1. Uridine perfused through the lumen of isolated loops of rat jejunum over a concentration range of 0.1-1.0 mM gave rise to higher serosal concentrations of uracil than the equivalent luminal concentration of uracil (P < 0.001). No serosal uridine could be detected. 2. Luminal thymidine over a concentration range of 0.1-0.5 mM gave rise to the same serosal concentration of thymine as the equivalent luminal concentration of thymine (P > 0.1). Low concentrations of serosal thymidine were detected. Both luminal thymidine and thymine gave rise to elevated levels of serosal uracil. 3. Luminal cytidine at concentrations of 0.1-0.5 mM was poorly transported and yielded low serosal concentrations of cytidine.
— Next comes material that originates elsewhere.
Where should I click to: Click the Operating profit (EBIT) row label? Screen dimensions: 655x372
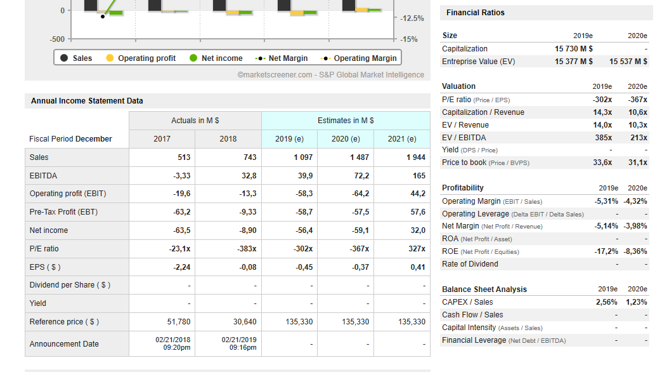[x=68, y=194]
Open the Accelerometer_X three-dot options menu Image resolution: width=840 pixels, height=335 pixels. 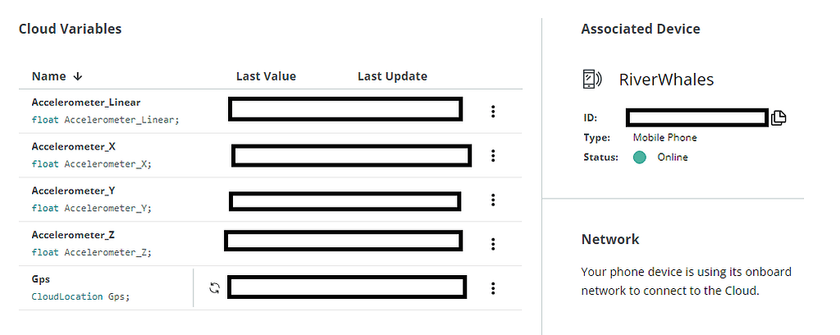(x=493, y=155)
No serosal cytosine was detected, although elevated levels of uracil were found in the serosal secretions. 4. Cytosine over a luminal concentration range of 0.1-0.5 mM gave rise to low concentrations of cytosine in the serosal secretions. These results were consistent with a passive diffusion model for cytosine transport. No increase in serosal uracil was detected. 5. The cleavage of uridine and thymidine to their respective pyrimidine bases occurred via a cytoplasmic nucleoside phosphorylase, which has a similar Michaelis constant (Km), (61.0 .+-. 4.4 and 97.1 .+-. 5.7 .mu.M for uridine and thymidine, respectively) but a maximal velocity (Vmax) for uridine cleavage (320 .+-. 32 nmol min-1 (mg protein)-1) 13 times that for thymidine cleavage (24.7 .+-. 1.4 nmol min-1 (mg protein)-1). 6. The differences between the three pyrimidine nucleosides are discussed with reference to the interactions between their epithelial transport and metabolism.